__EXERCISE OBJECTIVE__. In the records below, pick out all lines containing the word "computer".

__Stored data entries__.

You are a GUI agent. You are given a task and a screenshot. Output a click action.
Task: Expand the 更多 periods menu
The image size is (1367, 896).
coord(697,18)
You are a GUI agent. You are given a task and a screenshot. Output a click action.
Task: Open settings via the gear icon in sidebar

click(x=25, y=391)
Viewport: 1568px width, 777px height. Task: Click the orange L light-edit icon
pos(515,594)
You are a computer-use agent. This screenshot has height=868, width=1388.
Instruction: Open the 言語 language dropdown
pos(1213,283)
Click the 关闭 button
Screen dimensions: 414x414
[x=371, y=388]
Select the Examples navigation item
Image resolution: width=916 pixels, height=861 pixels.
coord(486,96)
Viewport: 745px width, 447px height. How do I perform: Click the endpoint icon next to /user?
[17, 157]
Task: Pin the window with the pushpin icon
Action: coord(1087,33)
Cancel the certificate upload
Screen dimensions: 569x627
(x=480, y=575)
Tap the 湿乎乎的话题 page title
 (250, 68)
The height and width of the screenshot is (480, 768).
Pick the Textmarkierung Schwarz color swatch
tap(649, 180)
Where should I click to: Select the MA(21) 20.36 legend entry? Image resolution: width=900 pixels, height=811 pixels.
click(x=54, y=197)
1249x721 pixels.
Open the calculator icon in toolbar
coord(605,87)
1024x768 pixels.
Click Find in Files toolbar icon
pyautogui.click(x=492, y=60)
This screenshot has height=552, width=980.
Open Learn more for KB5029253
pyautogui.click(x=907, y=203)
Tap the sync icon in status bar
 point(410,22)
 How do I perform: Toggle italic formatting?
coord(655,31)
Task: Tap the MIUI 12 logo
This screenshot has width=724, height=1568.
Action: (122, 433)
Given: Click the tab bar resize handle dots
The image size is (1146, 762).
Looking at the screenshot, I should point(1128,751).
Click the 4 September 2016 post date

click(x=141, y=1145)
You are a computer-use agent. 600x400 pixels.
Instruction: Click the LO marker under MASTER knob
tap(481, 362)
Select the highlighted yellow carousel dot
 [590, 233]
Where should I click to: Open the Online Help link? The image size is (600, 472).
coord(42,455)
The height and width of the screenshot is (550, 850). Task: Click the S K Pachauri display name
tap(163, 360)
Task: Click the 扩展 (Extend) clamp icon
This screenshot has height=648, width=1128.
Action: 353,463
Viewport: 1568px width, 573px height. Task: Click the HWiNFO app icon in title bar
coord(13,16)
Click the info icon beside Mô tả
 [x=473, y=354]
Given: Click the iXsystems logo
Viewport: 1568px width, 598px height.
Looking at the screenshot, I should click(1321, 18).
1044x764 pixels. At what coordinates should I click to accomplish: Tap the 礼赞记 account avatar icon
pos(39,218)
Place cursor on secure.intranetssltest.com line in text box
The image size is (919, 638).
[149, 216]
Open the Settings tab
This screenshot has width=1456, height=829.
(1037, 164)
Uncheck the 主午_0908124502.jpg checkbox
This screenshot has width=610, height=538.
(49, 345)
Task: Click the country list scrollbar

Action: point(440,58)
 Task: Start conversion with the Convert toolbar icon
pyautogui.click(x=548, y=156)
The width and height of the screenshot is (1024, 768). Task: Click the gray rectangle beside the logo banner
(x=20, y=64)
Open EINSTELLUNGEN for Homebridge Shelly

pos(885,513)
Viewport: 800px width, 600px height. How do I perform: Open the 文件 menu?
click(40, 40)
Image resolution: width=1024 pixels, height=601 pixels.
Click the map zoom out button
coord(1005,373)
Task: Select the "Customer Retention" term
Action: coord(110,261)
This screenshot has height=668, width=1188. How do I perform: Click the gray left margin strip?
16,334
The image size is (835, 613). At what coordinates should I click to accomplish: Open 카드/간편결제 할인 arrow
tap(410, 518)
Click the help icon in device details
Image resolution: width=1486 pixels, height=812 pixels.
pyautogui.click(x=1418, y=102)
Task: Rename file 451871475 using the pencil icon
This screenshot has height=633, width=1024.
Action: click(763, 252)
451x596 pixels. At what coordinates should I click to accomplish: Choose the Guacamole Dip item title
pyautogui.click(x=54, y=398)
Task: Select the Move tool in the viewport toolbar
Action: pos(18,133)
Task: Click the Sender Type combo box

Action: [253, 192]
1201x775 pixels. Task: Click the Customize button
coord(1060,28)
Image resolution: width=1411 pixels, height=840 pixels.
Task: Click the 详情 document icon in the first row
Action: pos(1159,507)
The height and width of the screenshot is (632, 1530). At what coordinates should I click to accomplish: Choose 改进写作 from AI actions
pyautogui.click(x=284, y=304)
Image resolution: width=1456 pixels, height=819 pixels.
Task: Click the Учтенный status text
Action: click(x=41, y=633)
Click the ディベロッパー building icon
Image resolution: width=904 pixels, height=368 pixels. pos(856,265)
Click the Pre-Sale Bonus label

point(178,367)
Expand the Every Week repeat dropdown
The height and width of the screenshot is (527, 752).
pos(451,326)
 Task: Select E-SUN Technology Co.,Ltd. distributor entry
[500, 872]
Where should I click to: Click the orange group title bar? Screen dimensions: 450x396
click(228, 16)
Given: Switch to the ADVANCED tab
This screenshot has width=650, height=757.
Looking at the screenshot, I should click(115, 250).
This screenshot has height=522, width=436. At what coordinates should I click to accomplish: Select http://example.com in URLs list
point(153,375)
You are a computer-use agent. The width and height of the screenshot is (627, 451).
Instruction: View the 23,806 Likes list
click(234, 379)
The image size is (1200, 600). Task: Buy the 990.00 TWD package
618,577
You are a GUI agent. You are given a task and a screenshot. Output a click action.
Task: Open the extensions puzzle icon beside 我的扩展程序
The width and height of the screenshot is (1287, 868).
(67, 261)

__TASK SOLUTION__.
You are a computer-use agent. This screenshot has height=868, width=1388.
You are a computer-use agent. 600x400 pixels.
You are a computer-use agent. The width and height of the screenshot is (627, 451).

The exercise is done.